Frequency of Committee Meetings
Each committee will meet at least two times annually, other than the Finance Committee which shall meet at least annually. In addition, special meetings may be called by the Chairman of the committee from time to time as determined by the needs of the business. It is the responsibility of the directors to attend the meetings of the committees on which they serve.
The Chairman of each committee, in consultation with the appropriate members of the Committee and any Presiding Director, will develop his or her committee's agenda.
Following the end of each fiscal year, each committee will review its performance and charter and recommend to the Board any changes it deems necessary.
Annual Review of President and Chief Executive Officer
The Board with input from the President and Chief Executive Officer, shall annually establish the performance criteria (including both long-term and short-term goals) to be considered in connection with the President and Chief Executive Officer's next annual performance evaluation. At the end of each year, the President and Chief Executive Officer shall make a presentation or furnish a written report to the Board indicating his or her progress against such established performance criteria. Thereafter, with the President and Chief Executive Officer absent, the Board shall meet to review the President and Chief Executive Officer's performance.
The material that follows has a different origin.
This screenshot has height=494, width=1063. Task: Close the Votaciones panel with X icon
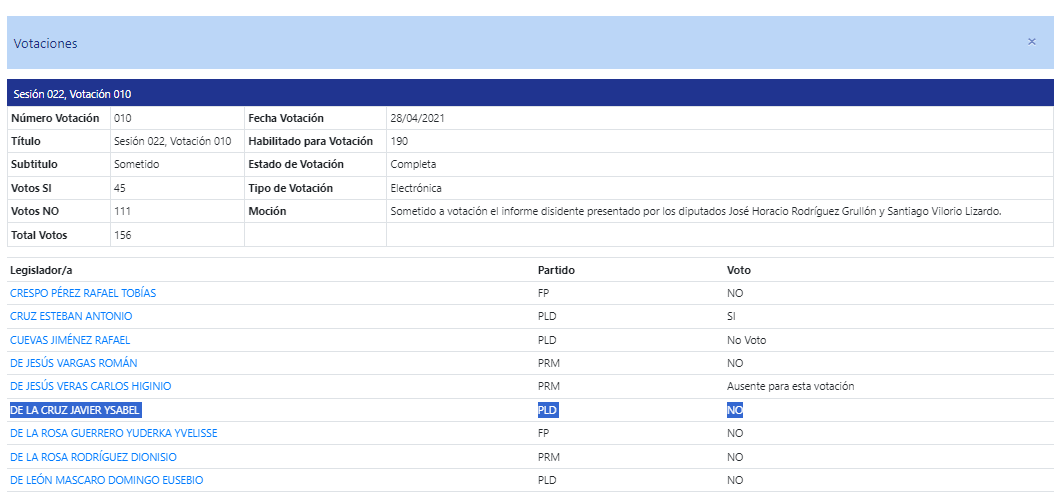coord(1032,42)
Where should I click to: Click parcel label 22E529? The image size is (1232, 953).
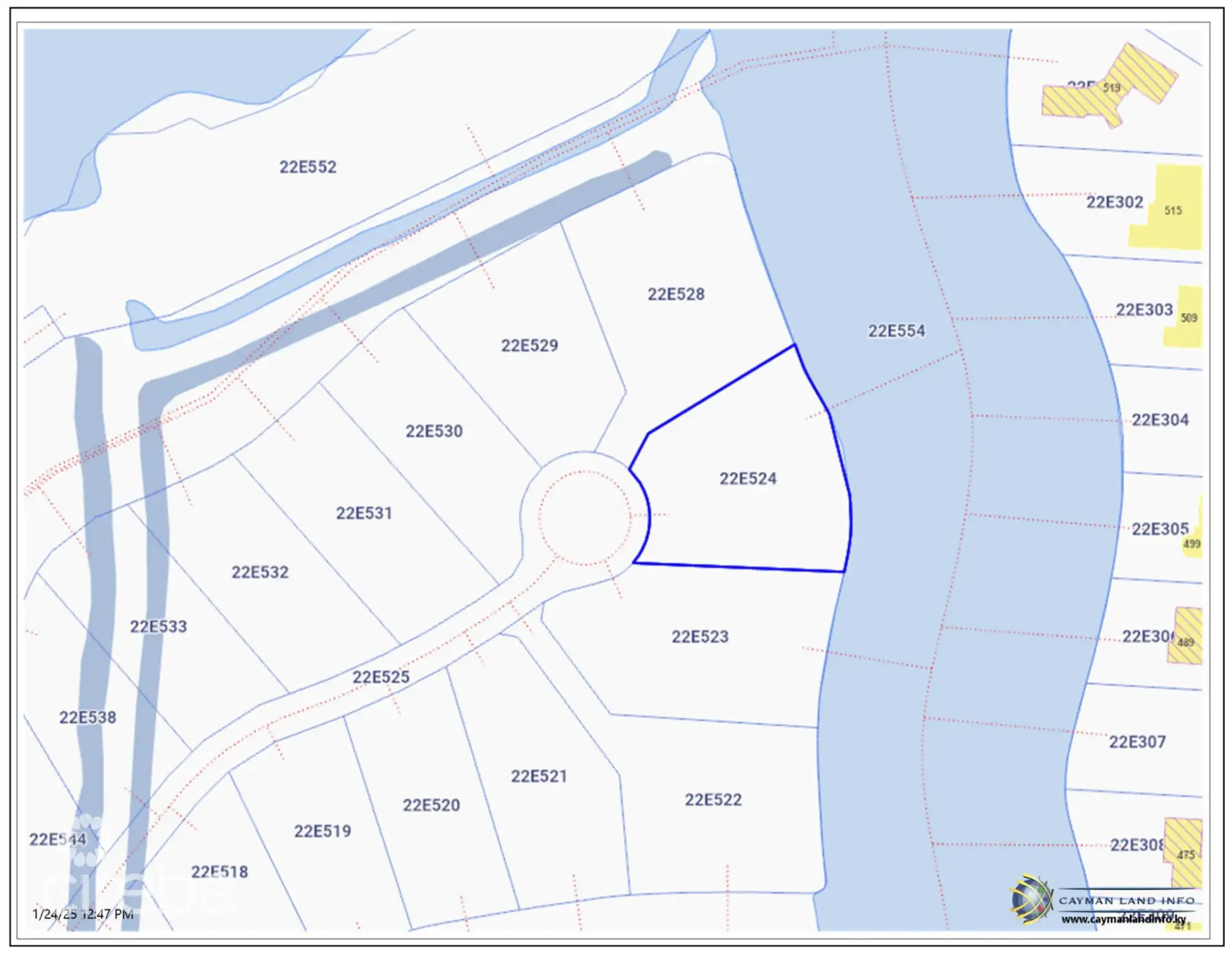click(x=529, y=346)
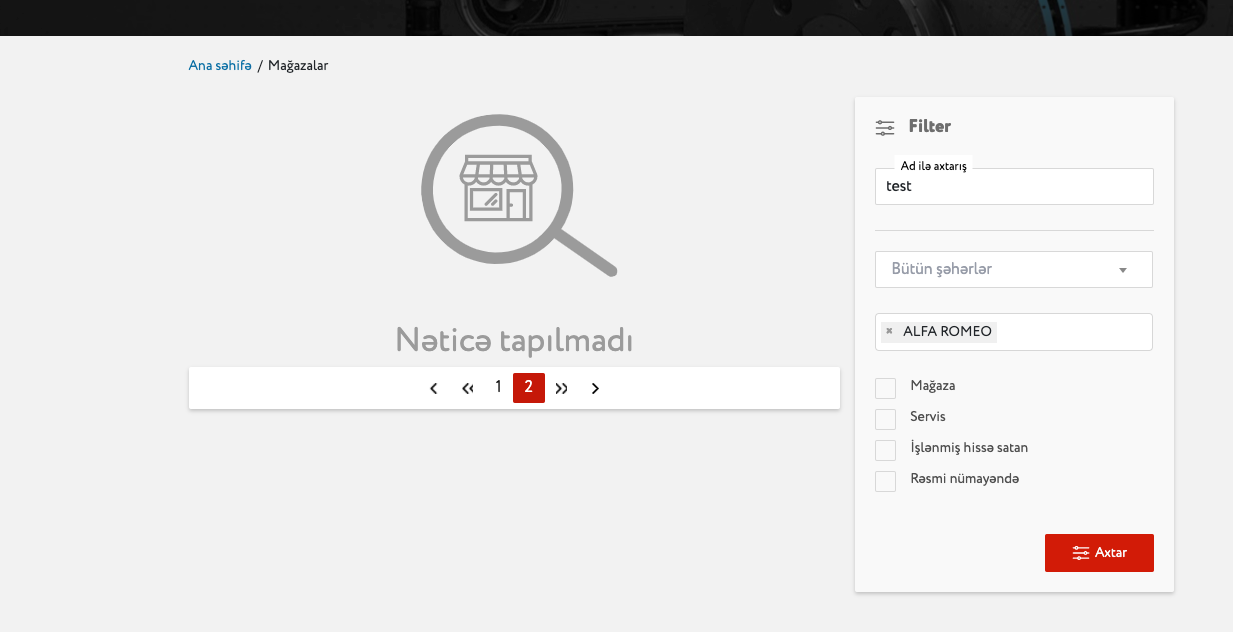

The results of the review and evaluation shall be communicated to the President and Chief Executive Officer by the Chairman of the Compensation Committee.
The Nominating and Corporate Governance Committee shall work on a periodic basis with the President and Chief Executive Officer to review, maintain and revise, if necessary, the Company's succession plan upon the President and Chief Executive Officer's retirement and in the event of an unexpected occurrence. The President and Chief Executive Officer shall report annually to the Board on succession planning for the President and Chief Executive Officer and senior management positions, including a discussion of assessments, leadership development plans and other relevant factors. There should also be available to the Nominating and Corporate Governance Committee, on a continuing basis, the President and Chief Executive Officer's recommendations regarding his or her successor should he or she be unexpectedly disabled.
The Board will determine that a satisfactory system is in effect for the education, development and orderly succession of senior and mid-level managers throughout the Company.
Stockholders may communicate with the Board, any of its constituent committees or any member thereof by means of a letter addressed to the Board of Directors, its constituent committees or individual directors and sent care of Integra LifeSciences Holdings Corporation, 311 Enterprise Drive, Plainsboro, NJ 08536, Attention: Corporate Vice President, General Counsel, Administration and Secretary.